Interviews with officials running the mine, UWSA leaders and executives at Asian tin suppliers, together with an examination of public disclosures of suppliers made by companies in regulatory filings, indicate Wa tin likely ends up in an array of products made by US and other international companies. Tin from Man Maw provides revenue critical to the survival of the self-proclaimed Wa State and its rulers, who have refused to disarm or participate in Myanmar's peace process.
"There are dozens of trucks carrying tin ore to China every morning," the head of the Wa territory foreign affairs office, Zhao Guo An, told Reuters. "Tin mining is the pillar of our economy. It's the biggest source of income." While Washington has lifted most sanctions on Myanmar, some have been kept in place, including those aimed at the UWSA. The group and several of its leaders are blacklisted under the Kingpin Act over accusations of trafficking in heroin and methamphetamine. UWSA leaders deny involvement in narcotics, saying the accusations are a smear by political opponents.
Peter Kucik, a former senior sanctions advisor at the US Treasury Department, said the findings highlighted the need for thorough due diligence. The world's No 1 tin producer, Yunnan Tin Co Ltd, told Reuters that some tin it bought was from the Wa mine, the source of almost all Myanmar's tin exports.
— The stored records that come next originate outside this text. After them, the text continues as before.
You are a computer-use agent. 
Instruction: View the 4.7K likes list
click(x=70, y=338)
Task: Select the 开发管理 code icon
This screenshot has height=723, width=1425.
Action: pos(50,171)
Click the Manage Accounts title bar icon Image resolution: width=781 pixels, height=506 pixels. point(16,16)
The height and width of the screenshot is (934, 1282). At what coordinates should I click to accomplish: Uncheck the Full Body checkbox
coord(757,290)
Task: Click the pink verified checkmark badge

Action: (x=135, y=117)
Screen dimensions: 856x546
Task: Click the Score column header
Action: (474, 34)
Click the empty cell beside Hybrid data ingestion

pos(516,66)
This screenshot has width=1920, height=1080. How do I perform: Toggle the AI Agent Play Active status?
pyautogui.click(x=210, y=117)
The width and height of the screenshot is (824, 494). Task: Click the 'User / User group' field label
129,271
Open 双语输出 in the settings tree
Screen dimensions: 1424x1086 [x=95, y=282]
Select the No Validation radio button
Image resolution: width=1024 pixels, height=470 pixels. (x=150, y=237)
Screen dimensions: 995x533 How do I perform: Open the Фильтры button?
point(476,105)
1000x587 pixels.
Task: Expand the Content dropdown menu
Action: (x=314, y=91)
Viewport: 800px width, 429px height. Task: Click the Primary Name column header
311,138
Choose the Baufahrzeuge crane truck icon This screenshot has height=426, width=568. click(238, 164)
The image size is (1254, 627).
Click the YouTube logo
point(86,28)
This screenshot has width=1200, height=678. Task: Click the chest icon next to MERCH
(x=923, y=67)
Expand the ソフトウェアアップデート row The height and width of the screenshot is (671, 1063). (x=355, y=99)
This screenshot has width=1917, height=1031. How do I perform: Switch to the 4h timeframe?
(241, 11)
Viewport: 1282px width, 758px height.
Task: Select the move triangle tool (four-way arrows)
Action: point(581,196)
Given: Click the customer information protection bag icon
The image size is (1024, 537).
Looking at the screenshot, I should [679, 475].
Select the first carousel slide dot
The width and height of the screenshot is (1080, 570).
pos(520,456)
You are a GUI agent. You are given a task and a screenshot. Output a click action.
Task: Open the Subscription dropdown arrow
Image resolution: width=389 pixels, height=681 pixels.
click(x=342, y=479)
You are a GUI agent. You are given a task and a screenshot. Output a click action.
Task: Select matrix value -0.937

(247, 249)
Mandy Gan, a tin analyst from China's leading mineral research company, Asian Metal, and another tin expert, both of whom visited the UWSA mine this year, said many other Chinese smelting firms supplying global consumer goods makers also bought tin from the Man Maw mine.
More than 500 publicly traded companies in the United States say their suppliers use tin from Yunnan Tin or Yuntinic Resources, its San Mateo, California-based division, according to a review of the supply chain disclosures consumer companies make to the US Securities and Exchange Commission.